"Embedded analytics provide big savings because you don't have to drag around as much data and it's easy to build into a larger data pipeline", says Hannes Mühleisen, senior researcher at the Database Architectures group. In 2019 Mühleisen launched the open-source database system DuckDB together with his colleague Mark Raasveldt. DuckDB is small, agile and efficient. It requires ten to a hundred times less hardware capacity than competitor Spark. Unlike Pandas, another popular data science tool, it can handle data that is larger than memory and can profit from parallel processing using multiple cores, present in all computers. DuckDB rapidly became a huge success, with more than two million downloads per month at the beginning of 2023.
"The development of DuckDB was made possible by the great freedom I had at CWI to invent something myself," Mühleisen says. "I had the conviction that for most data problems you don’t need a scale-out of the data to multiple computers. I believed that you can do much more on one computer than most people thought. In the coming years I would like to expand that vision, on the one hand, to significantly reduce the carbon footprint of IT systems and, on the other hand, to give users more control over their own data, thus limiting the power of cloud companies."
Spin-offs
What the Database Architectures group does, is very difficult to realize at a university as the projects significantly exceed the size of a PhD track, nor in companies where the focus is on relatively short term results. Boncz: "For a database system, you have to work on it with at least five people for at least ten years. You can't have fifty people do it in a year.

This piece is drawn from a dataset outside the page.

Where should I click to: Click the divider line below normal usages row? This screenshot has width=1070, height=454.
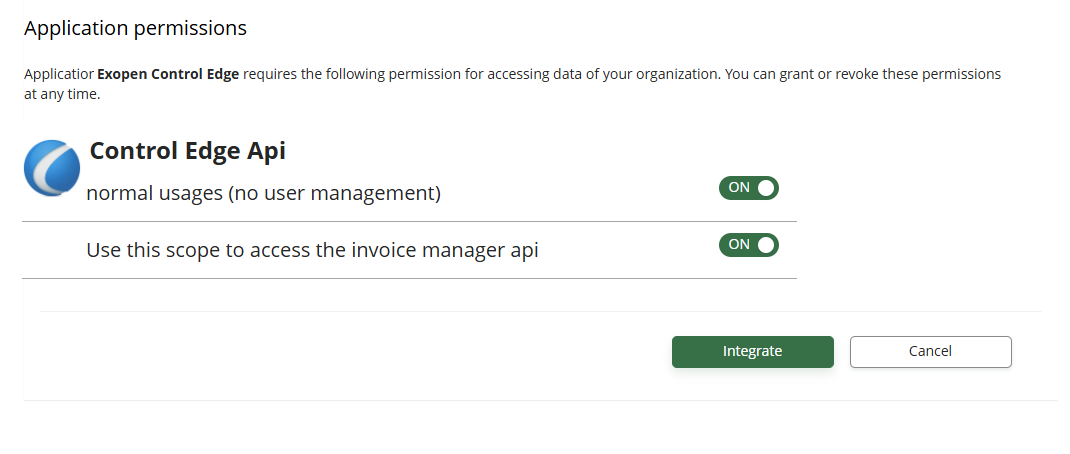pyautogui.click(x=409, y=221)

It is CWI’s commitment to invest in long-term software development that led our group to produce MonetDB, VectorWise, and now DuckDB."
In 2021 Mühleisen and Raasveldt founded the spin-off company DuckDB Labs, which provides services and development for DuckDB. In the fall of 2022 DuckDB Labs helped to create the startup company MotherDuck, which connects DuckDB to the cloud. MotherDuck managed to raise 47.5 million dollar in funding.
Datasystems ecosystem
Scientific breakthroughs that inspire new businesses fits into Boncz's long-term vision for the Netherlands to create a data systems ecosystem of research, education and business. Gradually he is seeing the first results of that vision. For example, CWI has been instrumental in the establishment of the R&D center of the American company Databricks in Amsterdam, for which Databricks invested a hundred million euro in the past four years. "You could say that a hundred million euro has been pumped into the Dutch economy thanks to our work", says Boncz.
Boncz and Mühleisen are proud that CWI's long-term software development, which is part of its mission, is having such an impact on database applications used worldwide. Boncz: "If you look at the evolutionary lineage of all database systems, you can say that of the analytical systems 85% have a strong CWI signature." The other systems prominently include Snowflake, which achieved the biggest stock launch ever in 2021 and which was co-founded by Marcin Zukowski, a PhD student from CWI’s Database Architectures group. Zukowski had previously created the VectorWise system.